Possibly. Because the newest South Korean series to hit Netflix is Chicken Nugget. It’s a television series about a woman who turns into a chicken nugget and, as such, might be one of the oddest things currently available to watch.

Based on a webcomic by Park Jidok, whose previous work includes comics called Potato Village and Killer Farts, Chicken Nugget is almost aggressively esoteric. The story is about a hapless intern at a machine company who harbours a crush on his boss’s daughter. But then a mysterious machine appears in the office, and she gets into it and accidentally says the words “chicken nugget” out loud, and it turns her into one. Imagine a version of The Fly where Jeff Goldblum gets fully turned into a fly after just 15 minutes and you’re on the right track. Also, in this version of The Fly, Goldblum gets turned into a small piece of chicken, one of the only things on Earth that is less dramatically interesting than a fly. That’s roughly where we are.

Unlike something like Squid Game, which came swaggering in laden with extremely expensive Hollywood-level production design, Chicken Nugget was very clearly made on the cheap. It’s bright like a daytime soap opera, it has very few traditional action sequences and a big percentage of its visual-effects budget seems to have been spent on making a chicken nugget wobble very slightly. It’s so weird and bargain basement-y that there is a good chance you will get a few minutes into the first episode and decide that Chicken Nugget is simply not for you.

But this would be a mistake. I was fully ready to bail on the show, until a brief sequence where the father of the woman who turned into a chicken nugget grieves her predicament.

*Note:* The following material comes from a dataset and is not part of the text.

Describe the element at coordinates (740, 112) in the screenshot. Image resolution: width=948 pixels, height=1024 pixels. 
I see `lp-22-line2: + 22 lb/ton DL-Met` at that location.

He remembers bringing her up alone after the death of her mother. He’s scared and overwhelmed, but he’s proud of the woman she’s becoming. And I’ll be damned if it isn’t one of the most unexpectedly moving things I’ve seen in an age. Somehow this stupid show, one that often feels as if it was free-associated rather than traditionally written, wrestled a true emotional response from me.

From there, inexplicably, Chicken Nugget keeps getting better and better. It becomes less about the weirdness of a woman who is trapped in chicken form, and more about the bonding that happens between the two people who try to get her back. Soon, the girl’s father and the intern team up to try to discover what exactly happened to her, uncovering a long and complicated conspiracy that branches off down a number of incredibly strange tributaries that, among other things, provide a whistlestop journey through Korean culinary history.

Given its meagre budget, the show takes some bold formal leaps, too. We travel hundreds of years into the past, and several decades into the future, in our attempt to figure out exactly what happened to this poor nugget lady. Extraordinary new characters are introduced. There’s an ambition here that cannot be tamed. Had Chicken Nugget been given the blockbuster treatment, there’s a chance that all this would have come off as overwrought, as something being prestige just for the sake of it. But the show’s shonky, cheapo production prevents that. It has to rely on charm alone to get by, and this is something it has in spades.

Realistically, Chicken Nugget won’t get close to equalling The Glory’s popularity. If it even makes the top half of the next What We Watched report I’ll be staggered. It’s far too bizarre and homemade for that. But those who will watch Chicken Nugget will love it completely, and isn’t that really the best metric?